* [Work to do]
1. In the Ann Arbor housing article, reproduce word for word the passage from "A consultant’s study" to "of, downtown zones.".
2. Using the Ann Arbor housing article, decide whether each statement agrees with it, answering yes or no and quoting the deciding words: (a) University enrollment reached 51,225 last fall. (b) North Quad has more than 500 beds. (c) Several high-rise plans for downtown have been submitted since 2019.

Planning staff recommended against this PUD on Forest—the height limit there is thirty feet—but council will make the final decision. | WDG Architects

Despite soaring materials and labor costs, new housing construction in the Ann Arbor area continues apace as affluent households, attracted by a plentiful job market and quality infrastructure, pour into the area. More than thirty developments are currently in various stages of construction in the city, with many more in the pipeline.

The biggest ones are high-rise apartments near the U-M’s Central Campus. The university has added 15,000 students in the last twenty years to reach an all-time record of 51,225 last fall—but its only new dorm, North Quad, has fewer than 500 beds. A dozen private high-rises, meanwhile, have added close to 4,000 beds, with almost 900 more under construction.

But according to city planning director Brett Lenart, not a single high-rise plan for downtown has been submitted since 2019. As developers warned in the 2021 Observer article “The Last High-Rises?,” city council’s attempt to require much more affordable housing in student high-rises instead made them financially unviable.

A consultant’s study released in February acknowledged the failure and outlined a range of possible fixes. But developers aren’t waiting: three are proposing plans for high-rises close to, but outside of, downtown zones.

All three are being proposed as “planned unit developments,” or PUDs. These are site-specific zonings with terms and requirements individually negotiated between the developer and the city, so it would be up to city council to decide how much, if any, affordable housing to require.

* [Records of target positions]
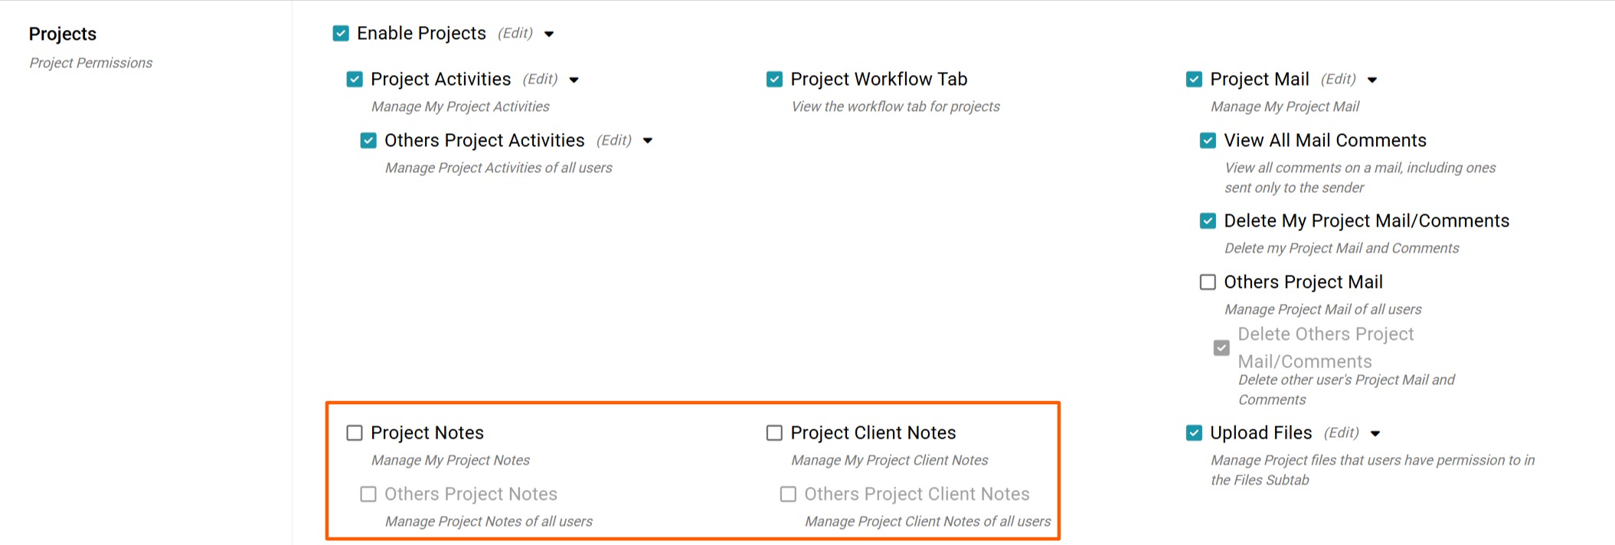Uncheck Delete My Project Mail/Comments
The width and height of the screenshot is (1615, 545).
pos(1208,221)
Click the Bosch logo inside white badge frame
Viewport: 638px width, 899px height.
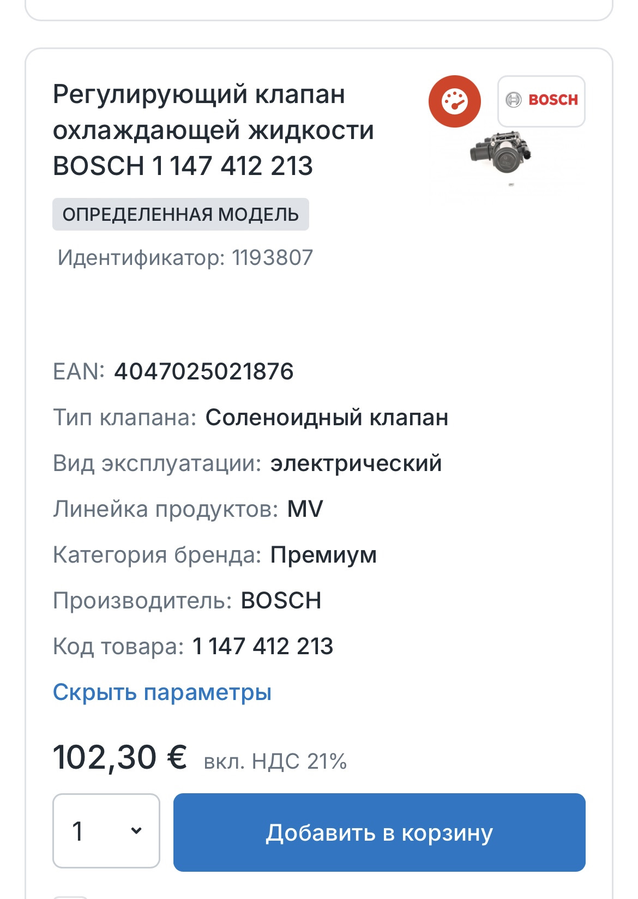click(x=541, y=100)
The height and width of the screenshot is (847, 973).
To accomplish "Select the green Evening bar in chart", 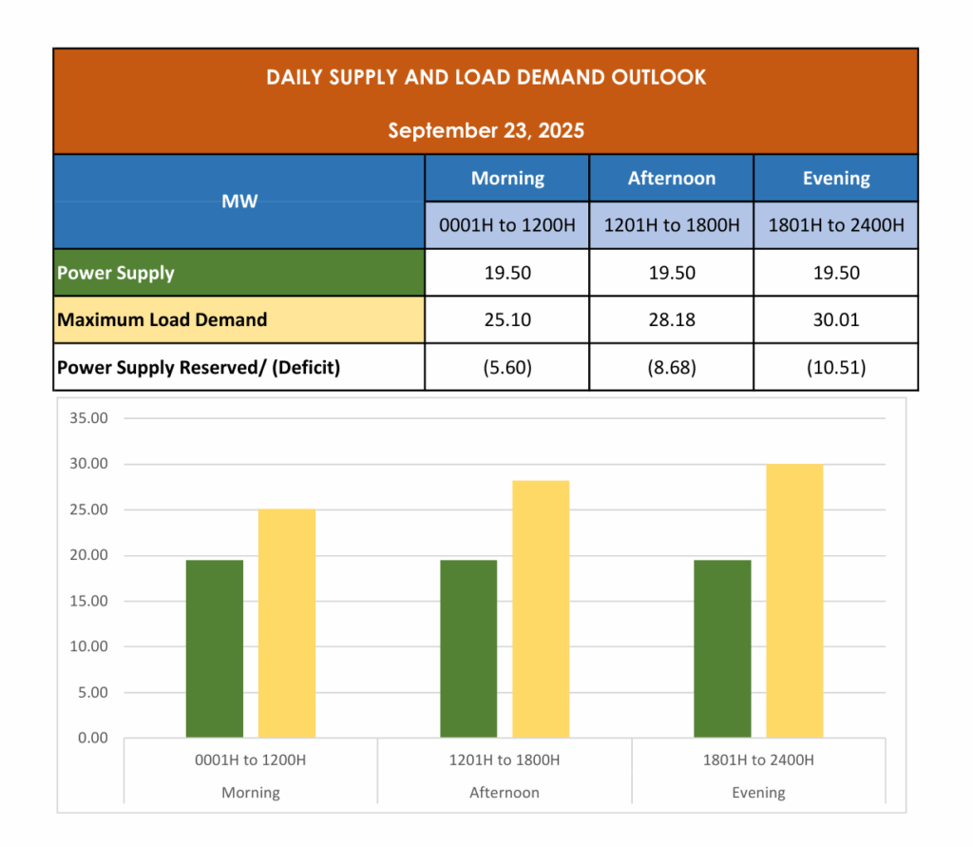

* [Set of answers]
1.
A consultant’s study released in February acknowledged the failure and outlined a range of possible fixes. But developers aren’t waiting: three are proposing plans for high-rises close to, but outside of, downtown zones.

2.
(a) Yes: "reach an all-time record of 51,225 last fall"
(b) No: "its only new dorm, North Quad, has fewer than 500 beds"
(c) No: "not a single high-rise plan for downtown has been submitted since 2019"